For more control over your semantic searches, you can customize the query operation with additional parameters. These parameters allow you to fine-tune the search behavior, filter results, and specify what data to include in the response.

Using Filters

The filter parameter allows you to apply MongoDB-style query filters to narrow down documents before performing semantic search.

# Query with filter to search only active users
query_text = "Software engineer with expertise in AI"

response = collection.query(
    query_text,
    filter={"status": "active", "experience": {"$gte": 3}}
)

for match in response:
    print(f"Match: {match.chunk} (Score: {match.score})")
    print(f"User status: {match.document['status']}")
📖 Learn More

For detailed filter syntax and examples, see our Filter Syntax Guide.

Using Projection

The projection parameter controls which fields are included or excluded in the returned documents.

Note: When using projection, the matched chunk may not be available in the response if it comes from a field that's excluded by the projection.
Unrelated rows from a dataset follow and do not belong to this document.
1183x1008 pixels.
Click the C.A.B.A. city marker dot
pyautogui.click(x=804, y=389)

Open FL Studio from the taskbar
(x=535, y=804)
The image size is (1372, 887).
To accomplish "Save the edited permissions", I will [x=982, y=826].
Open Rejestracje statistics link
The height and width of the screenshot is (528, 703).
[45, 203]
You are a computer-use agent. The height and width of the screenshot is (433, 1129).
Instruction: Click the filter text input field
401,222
# Query with projection to include only specific fields
query_text = "Data scientist with machine learning experience"

projection = {
    "mode": "include",
    "fields": ["name", "bio", "skills"]
}

response = collection.query(query_text, projection=projection)

for match in response:
         print(f"Match: {match.chunk}") # This will be None if the chunk field is excluded by the projection
    print(f"Name: {match.document.get('name')}")
    print(f"Skills: {match.document.get('skills')}")
📖 Learn More

For comprehensive projection syntax and advanced examples, see our Projection Syntax Guide.
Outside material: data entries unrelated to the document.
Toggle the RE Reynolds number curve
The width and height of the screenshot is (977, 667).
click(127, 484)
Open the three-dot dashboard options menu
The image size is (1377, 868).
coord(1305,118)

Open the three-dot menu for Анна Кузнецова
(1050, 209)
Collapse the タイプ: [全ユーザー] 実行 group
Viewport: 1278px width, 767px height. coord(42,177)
Using Custom Embedding Model

The emb_model parameter allows you to specify which embedding model to use for the query.

# Query with custom embedding model
from onenode import Models

query_text = "Frontend developer with React expertise"

response = collection.query(
    query_text,
    emb_model=Models.TextToEmbedding.OpenAI.TEXT_EMBEDDING_3_LARGE
)

for match in response:
    print(f"Match: {match.chunk} (Score: {match.score})")
    print(f"Document ID: {match.document['_id']}")
📖 Learn More

For a complete list of available embedding models and their specifications, see our Embedding Models Guide.
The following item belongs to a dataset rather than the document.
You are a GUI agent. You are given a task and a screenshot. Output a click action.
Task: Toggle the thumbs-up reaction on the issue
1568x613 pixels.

Limiting Results with top_k

The top_k parameter controls the maximum number of results returned from the query.

# Query with limited results
query_text = "Python developer with Django experience"

response = collection.query(query_text, top_k=5)

print(f"Found {len(response)} matches:")
for i, match in enumerate(response, 1):
    print(f"{i}. {match.chunk} (Score: {match.score:.3f})")

Including Embedding Values

The include_embedding parameter determines whether to include the raw embedding vector values in the response.

# Query with embedding values included
query_text = "DevOps engineer with Kubernetes skills"

response = collection.query(query_text, include_embedding=True)

for match in response:
    print(f"Match: {match.chunk} (Score: {match.score})")
    if match.embedding:
        print(f"Embedding dimensions: {len(match.embedding)}")
        print(f"First few values: {match.embedding[:5]}")

Parameters for Query Operations

ParameterDescription
queryThe text to be embedded and matched against stored indexed fields. This parameter is required.
filter (optional)MongoDB-style query filter to apply to documents before semantic search. This helps narrow down the document set before performing the semantic search.
projection (optional)Specifies which fields to include or exclude in the returned documents. Format: {"mode": "include", "fields": ["field1", "field2"]} or{"mode": "exclude", "fields": ["field3"]}.
emb_model (optional)The embedding model used for the query. Defaults to OpenAI's text-embedding-3-small. Users can select from supported embedding models. If the specified model does not match those used in the stored data, only matching fields will be targeted.
Note: Use embModel in TypeScript/JavaScript.
top_k (optional)The maximum number of matches to return. Defaults to 10. Increase this value to get more results, decrease it to improve performance and reduce response size.
Note: Use topK in TypeScript/JavaScript.
include_embedding (optional)Whether to include the embedding vector values in the response. Defaults to false. Set to true if you need the raw vector data for further processing.
Note: Use includeEmbedding in TypeScript/JavaScript.